To use the famous words of Spike Lee: “Ye’ all need a chill!”. And to make my point, please check the following feverish, raging fragment of Lee’s Do the right thing, because this is where we are now: at boiling point.

Amsterdam, El Hema

After the fantastic MSLM magazine a new joint Arab – Dutch project has been launched that aims at integration and emancipation of Muslims in the Netherlands. El HEMA – an Islamic version of the Ur Dutch retailer HEMA – is a witty and irresistibly charming exhibition. Nonetheless, despite the quality and efforts, the project leaves the most important questions unanswered.

This week a copy of a HEMA establishment opened underneath the Amsterdam City Art Museum. It sells typical Dutch products in an Islamic version: a halal version of a Dutch sausage, Chocolate letters (candy for a Dutch feast) in Islamic typefaces, complemented with a fashion line by Arab designers, and a modern Arab typeface design.


Hema is a stylistic icon, their designs have won many prizes around the world. Their image is emblematic for Dutch identity: unpretentious, simple, unexotic and steady. I must say that it seems for me to be a leap of faith to use this image as a context for an Islamic identity.
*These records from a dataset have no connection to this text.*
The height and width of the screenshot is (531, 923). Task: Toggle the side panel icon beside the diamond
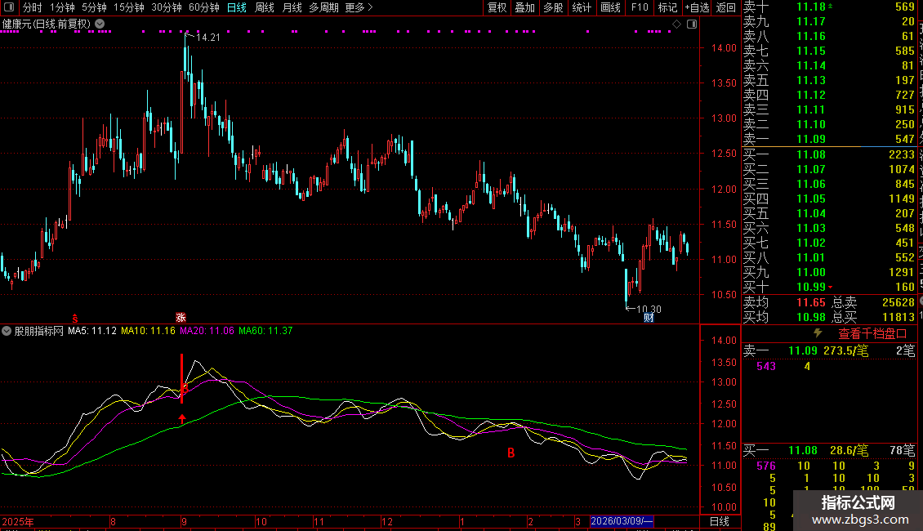pos(691,25)
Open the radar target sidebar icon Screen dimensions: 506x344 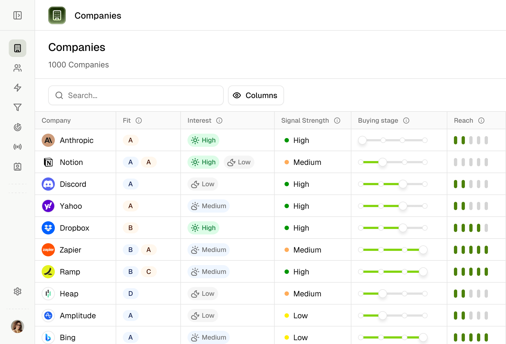coord(18,127)
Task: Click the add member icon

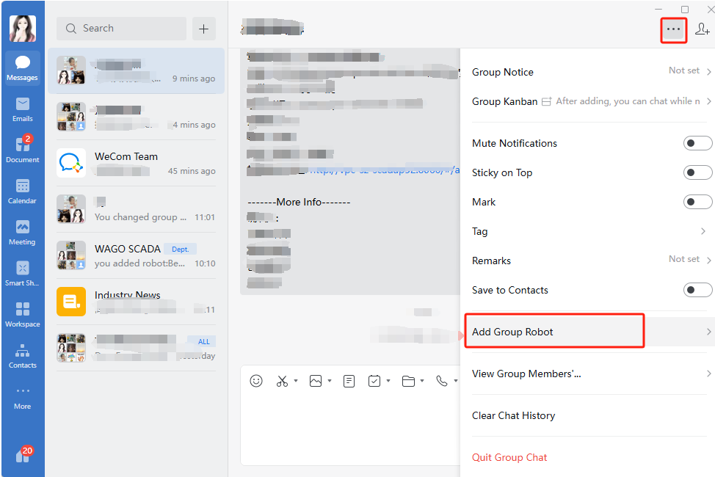Action: click(702, 29)
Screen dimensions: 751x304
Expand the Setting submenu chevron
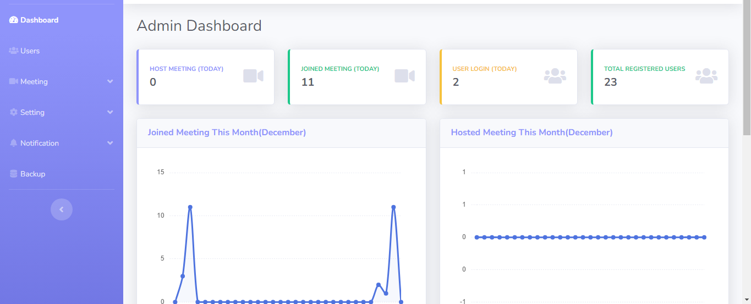(110, 113)
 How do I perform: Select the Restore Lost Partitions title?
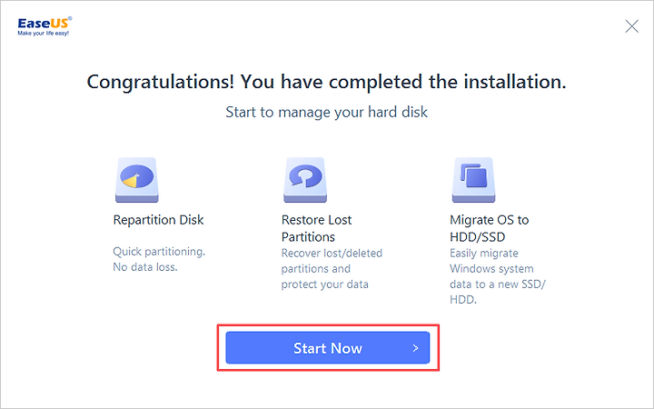(317, 228)
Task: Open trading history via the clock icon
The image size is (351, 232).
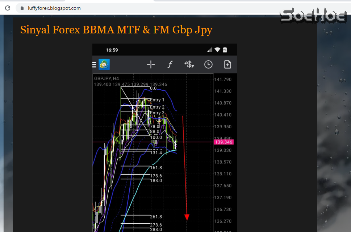Action: click(208, 64)
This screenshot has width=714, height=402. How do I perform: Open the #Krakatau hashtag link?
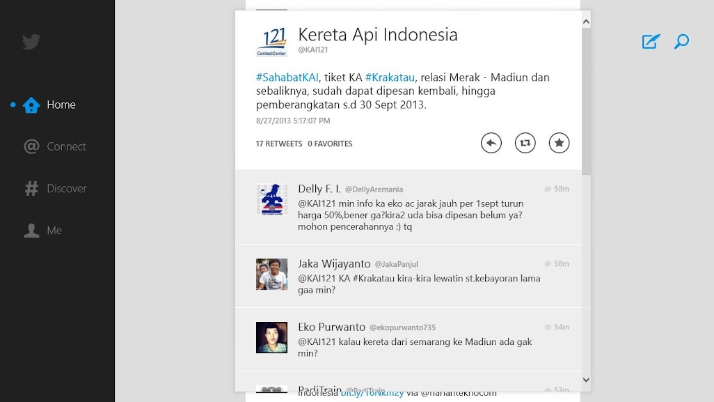(x=390, y=77)
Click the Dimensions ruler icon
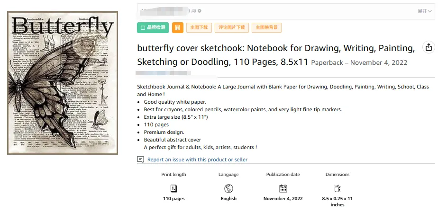 (x=338, y=188)
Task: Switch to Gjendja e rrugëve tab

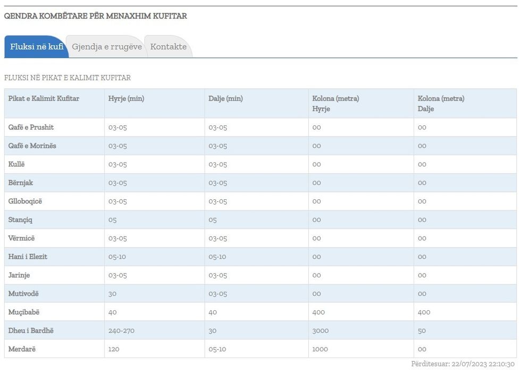Action: tap(107, 47)
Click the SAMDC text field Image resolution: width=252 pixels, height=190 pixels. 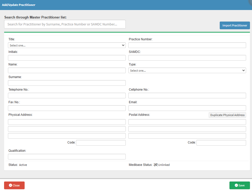click(187, 58)
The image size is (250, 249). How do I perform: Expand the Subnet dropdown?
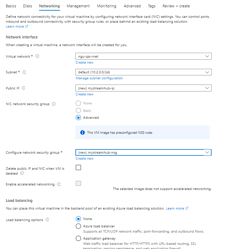(143, 72)
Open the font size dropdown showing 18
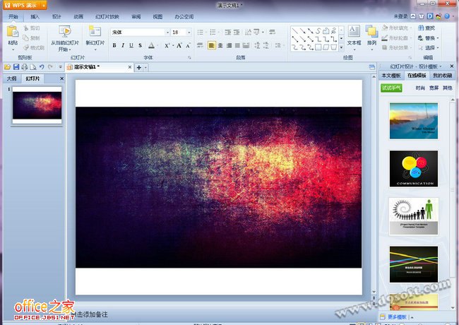This screenshot has width=459, height=325. [x=186, y=33]
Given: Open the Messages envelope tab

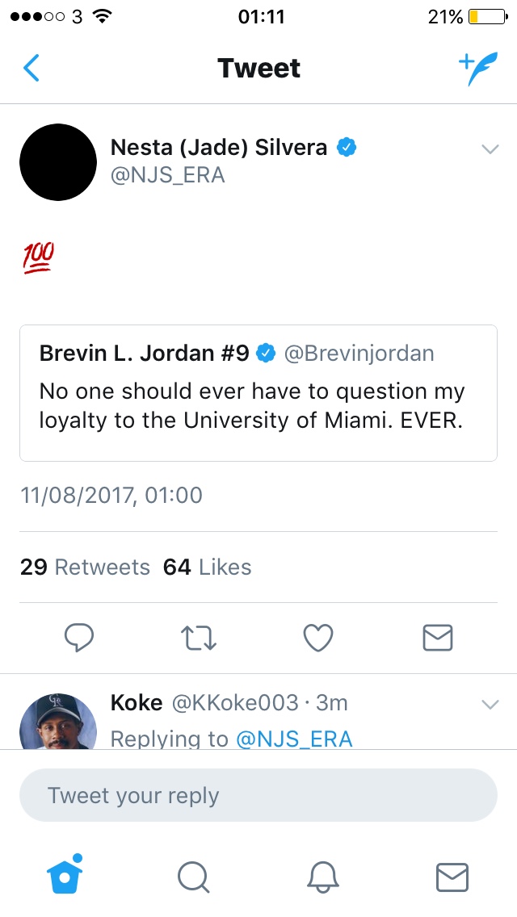Looking at the screenshot, I should (452, 876).
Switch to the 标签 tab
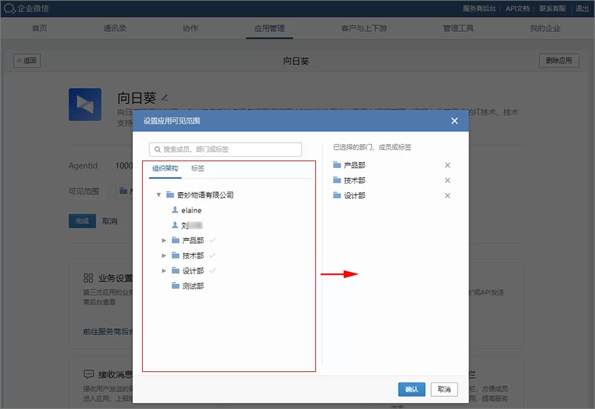This screenshot has height=409, width=595. point(197,168)
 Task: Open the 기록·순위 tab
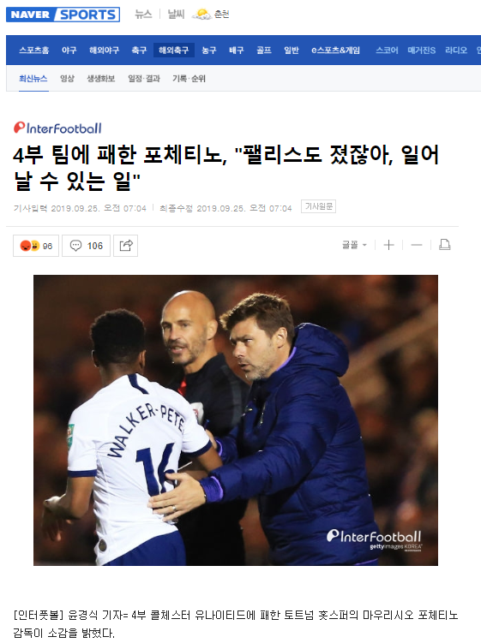pyautogui.click(x=189, y=78)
And herein lies the problem of the project. It is very successful in creating a recognizable modern Arabic typeface and fashion line, however, the mould in which they are casted is unarguably ‘Made in Holland’.
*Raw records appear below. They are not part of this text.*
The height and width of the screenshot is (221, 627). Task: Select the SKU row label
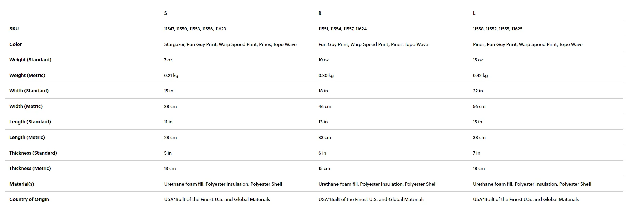(14, 29)
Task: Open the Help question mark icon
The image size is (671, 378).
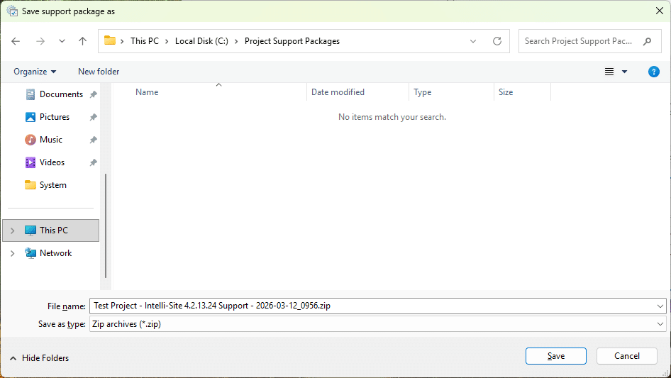Action: [654, 72]
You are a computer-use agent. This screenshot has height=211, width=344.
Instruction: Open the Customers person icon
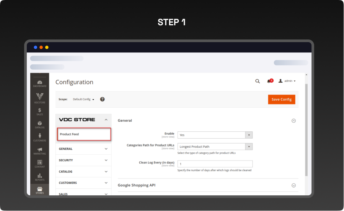click(x=39, y=137)
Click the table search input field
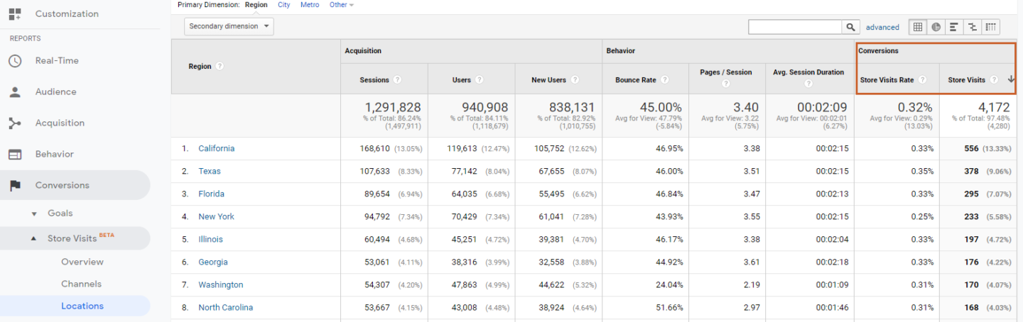This screenshot has width=1023, height=322. click(794, 27)
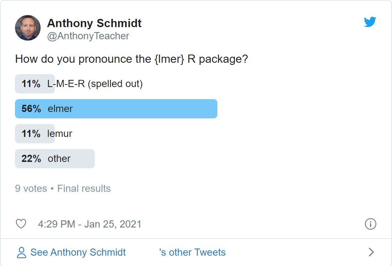Image resolution: width=392 pixels, height=266 pixels.
Task: Click the See Anthony Schmidt link text
Action: point(78,252)
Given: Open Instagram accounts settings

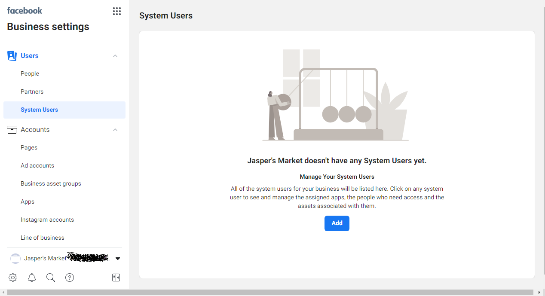Looking at the screenshot, I should 47,220.
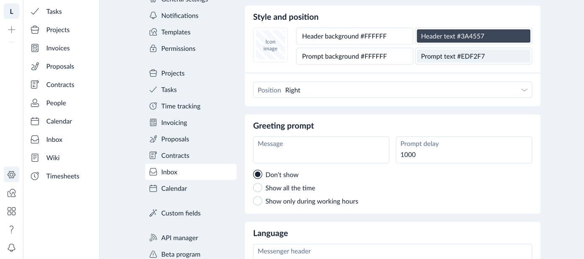Open the help question mark icon
Screen dimensions: 584x259
pos(11,229)
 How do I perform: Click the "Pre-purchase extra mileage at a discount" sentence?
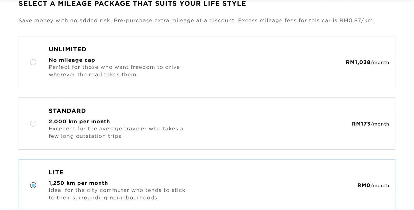point(175,21)
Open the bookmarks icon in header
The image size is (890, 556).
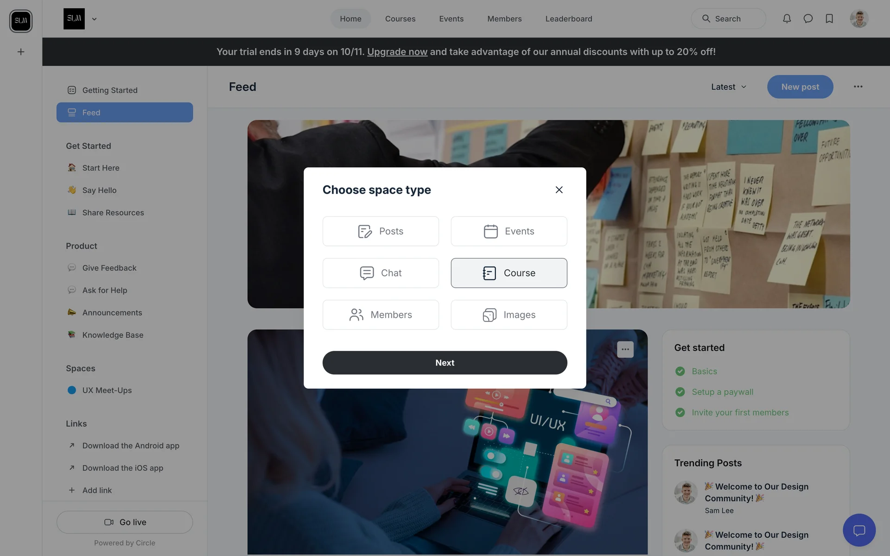[x=829, y=19]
Now I don’t want to burn down the whole thing. Art, design and fashion have the possibility for social experimenting. Which is exactly the kind of creativity we need to solve problems of integration and Islamofobia. The one thing currently missing in the Netherlands is a model for living together; for being integrated without losing the Islamic identity; for being Dutch without the fear of losing identity and such tacit things as feeling security and selfconfidence. The quality of El Hema is its joint effort of Islamic and Dutch staff (almost thirty in total!) and creating a feeling of togetherness as such.

Nevertheless, the problem remains that it concerns a Dutch model, superimposed on Islamic culture. A Western avant-garde concept of breaking with traditions and social-political critique, applied to a problem which is only partially Western. The issue of identity should begin with a simple question: What is being Islamic today? Then followed by the question what being Islamic in Europe means.

The models for dealing with this identity-issue that I see in the news are either extremism or the withdrawel in ones own community. Both models are an answer to integration by simply ignoring it. They avoid the difficult task of inventing a model that allows Muslims to both maintain their identity and to participate in a Western society.

This is an issue that needs to come ‘from within’; it’s a question of emancipation. El Hema is a very respectable Dutch proposal to what integration could be, but still, one side of the story. The other side is where work needs to be done: an Islamic proposal of what integration could be. One that comes truly from the Islamic soul, respects their identity and attempts to place it within the European community.

I very eagerly look out for an art project that will manage to do some social experimenting from that point of view.